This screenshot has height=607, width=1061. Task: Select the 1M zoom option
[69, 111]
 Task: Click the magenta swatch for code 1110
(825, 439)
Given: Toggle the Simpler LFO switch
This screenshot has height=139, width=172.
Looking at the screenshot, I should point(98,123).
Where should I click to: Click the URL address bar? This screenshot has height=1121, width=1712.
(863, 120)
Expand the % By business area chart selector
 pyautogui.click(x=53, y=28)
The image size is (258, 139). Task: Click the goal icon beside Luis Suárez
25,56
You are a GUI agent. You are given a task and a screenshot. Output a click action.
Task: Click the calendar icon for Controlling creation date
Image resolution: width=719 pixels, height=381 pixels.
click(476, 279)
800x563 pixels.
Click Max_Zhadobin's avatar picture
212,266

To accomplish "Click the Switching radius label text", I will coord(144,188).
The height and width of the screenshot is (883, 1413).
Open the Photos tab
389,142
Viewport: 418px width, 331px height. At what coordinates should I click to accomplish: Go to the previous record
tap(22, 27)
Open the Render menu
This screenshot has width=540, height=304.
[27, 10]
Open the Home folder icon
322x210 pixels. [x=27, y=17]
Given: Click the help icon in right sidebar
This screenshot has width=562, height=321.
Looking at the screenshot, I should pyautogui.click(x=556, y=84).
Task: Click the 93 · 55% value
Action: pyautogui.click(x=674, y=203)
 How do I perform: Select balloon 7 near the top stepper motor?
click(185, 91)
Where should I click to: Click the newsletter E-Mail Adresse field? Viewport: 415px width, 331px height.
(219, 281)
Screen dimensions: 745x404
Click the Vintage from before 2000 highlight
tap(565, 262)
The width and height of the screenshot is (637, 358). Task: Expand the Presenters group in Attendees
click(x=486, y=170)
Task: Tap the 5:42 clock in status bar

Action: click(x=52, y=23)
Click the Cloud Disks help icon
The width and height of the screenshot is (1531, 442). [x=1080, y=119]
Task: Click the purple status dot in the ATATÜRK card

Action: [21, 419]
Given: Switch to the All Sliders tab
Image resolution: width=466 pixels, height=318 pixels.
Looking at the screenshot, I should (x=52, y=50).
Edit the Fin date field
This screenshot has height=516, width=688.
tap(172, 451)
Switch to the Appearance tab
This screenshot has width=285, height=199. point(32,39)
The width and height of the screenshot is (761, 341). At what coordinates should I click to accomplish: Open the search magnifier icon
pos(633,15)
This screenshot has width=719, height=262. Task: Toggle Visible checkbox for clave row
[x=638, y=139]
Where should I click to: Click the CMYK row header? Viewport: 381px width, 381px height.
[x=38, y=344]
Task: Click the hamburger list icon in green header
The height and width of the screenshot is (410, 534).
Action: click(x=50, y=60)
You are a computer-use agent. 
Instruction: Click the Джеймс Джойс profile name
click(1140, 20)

------------------------

All of the material, start to finish, should be retyped exactly.

### Finished exercise
This screenshot has height=607, width=1061. Task: Select the 1M zoom option
[69, 111]
 Task: Click the magenta swatch for code 1110
(825, 439)
Given: Toggle the Simpler LFO switch
This screenshot has height=139, width=172.
Looking at the screenshot, I should point(98,123).
Where should I click to: Click the URL address bar? This screenshot has height=1121, width=1712.
(863, 120)
Expand the % By business area chart selector
 pyautogui.click(x=53, y=28)
The image size is (258, 139). Task: Click the goal icon beside Luis Suárez
25,56
You are a GUI agent. You are given a task and a screenshot. Output a click action.
Task: Click the calendar icon for Controlling creation date
Image resolution: width=719 pixels, height=381 pixels.
click(476, 279)
800x563 pixels.
Click Max_Zhadobin's avatar picture
212,266

To accomplish "Click the Switching radius label text", I will coord(144,188).
The height and width of the screenshot is (883, 1413).
Open the Photos tab
389,142
Viewport: 418px width, 331px height. At what coordinates should I click to accomplish: Go to the previous record
tap(22, 27)
Open the Render menu
This screenshot has width=540, height=304.
[27, 10]
Open the Home folder icon
322x210 pixels. [x=27, y=17]
Given: Click the help icon in right sidebar
This screenshot has width=562, height=321.
Looking at the screenshot, I should pyautogui.click(x=556, y=84).
Task: Click the 93 · 55% value
Action: pyautogui.click(x=674, y=203)
 How do I perform: Select balloon 7 near the top stepper motor?
click(185, 91)
Where should I click to: Click the newsletter E-Mail Adresse field? Viewport: 415px width, 331px height.
(219, 281)
Screen dimensions: 745x404
Click the Vintage from before 2000 highlight
tap(565, 262)
The width and height of the screenshot is (637, 358). Task: Expand the Presenters group in Attendees
click(x=486, y=170)
Task: Tap the 5:42 clock in status bar

Action: click(x=52, y=23)
Click the Cloud Disks help icon
The width and height of the screenshot is (1531, 442). [x=1080, y=119]
Task: Click the purple status dot in the ATATÜRK card

Action: [21, 419]
Given: Switch to the All Sliders tab
Image resolution: width=466 pixels, height=318 pixels.
Looking at the screenshot, I should (x=52, y=50).
Edit the Fin date field
This screenshot has height=516, width=688.
tap(172, 451)
Switch to the Appearance tab
This screenshot has width=285, height=199. point(32,39)
The width and height of the screenshot is (761, 341). At what coordinates should I click to accomplish: Open the search magnifier icon
pos(633,15)
This screenshot has width=719, height=262. Task: Toggle Visible checkbox for clave row
[x=638, y=139]
Where should I click to: Click the CMYK row header? Viewport: 381px width, 381px height.
[x=38, y=344]
Task: Click the hamburger list icon in green header
The height and width of the screenshot is (410, 534).
Action: click(x=50, y=60)
You are a computer-use agent. 
Instruction: Click the Джеймс Джойс profile name
click(1140, 20)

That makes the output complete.